Defensively, Roma’s wide players like Thogersen and Veje were tasked with containing Sassuolo’s flanks, particularly if Dhont or Nash entered to stretch the game. On Sassuolo’s side, the absence of Davina Philtjens from the XI – a defender with 5 yellow cards, 1 blocked shot and 9 interceptions – removed one of their more experienced, combative presences from the back line.
IV. Statistical Prognosis – xG Logic and Tactical Verdict
Even without explicit xG values, the season data allows a clear expected pattern. Roma W, scoring 2.0 goals per game overall and 1.9 on their travels, facing a Sassuolo defence conceding 1.4 goals per game at home and 1.6 overall, pointed towards Roma generating a higher-quality shot volume and converting at least twice. Sassuolo’s home attack, with 0.3 goals per game and 8 home matches without scoring, suggested a very low attacking xG baseline, especially against a side with 11 clean sheets overall and no games failed to score.

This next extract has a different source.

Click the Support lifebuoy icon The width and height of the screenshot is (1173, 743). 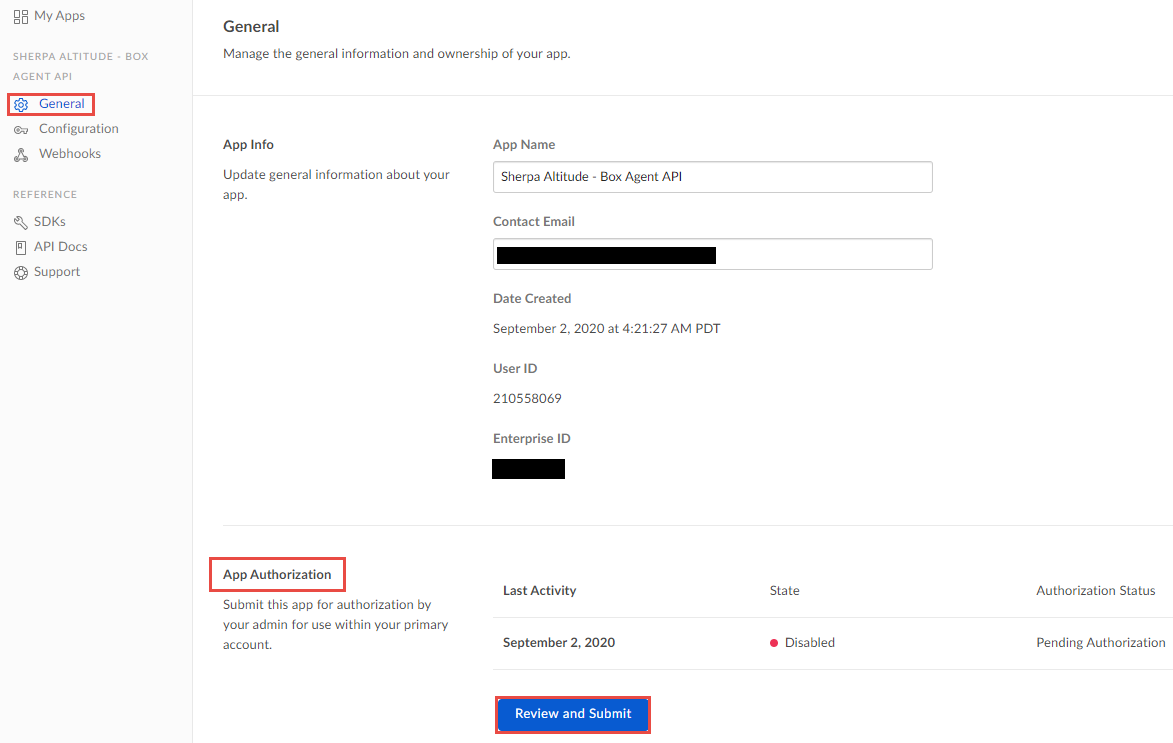[x=21, y=272]
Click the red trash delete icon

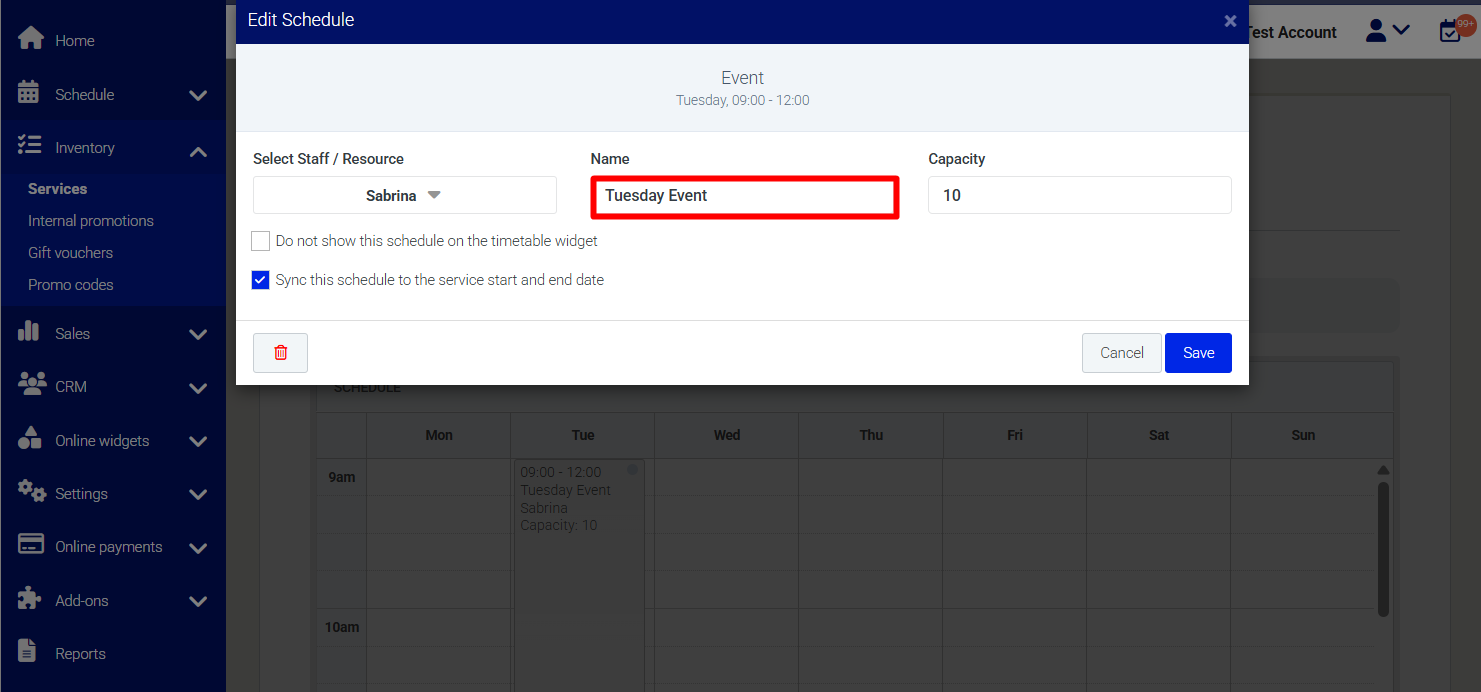coord(280,353)
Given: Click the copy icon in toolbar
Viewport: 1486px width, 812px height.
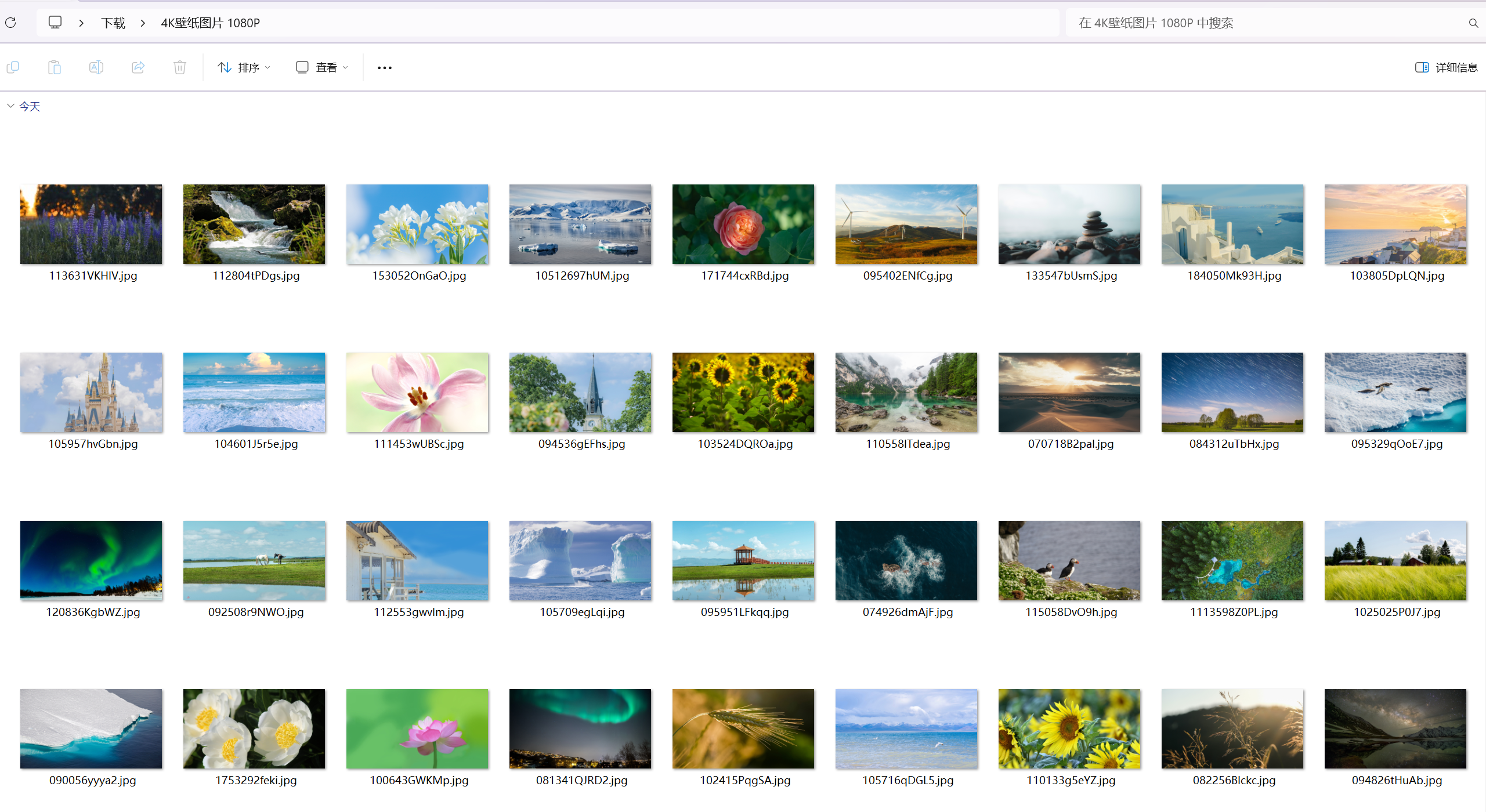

Following this result, the 3–0 away win aligns almost perfectly with that statistical prognosis: Roma’s attacking machine maintained its efficiency, while Sassuolo’s structural issues in possession and chance creation remained unsolved. The gap between 1st and 9th in the table was not just about points; it was written into the rhythm of their seasons, their tactical identities, and the depth of their squads.
At Stadio Enzo Ricci, Roma W looked every bit a Champions League-bound side. Sassuolo W, meanwhile, were left with a familiar feeling: organised effort, flashes of individual quality, but not yet the collective structure or attacking weight to trouble the division’s elite.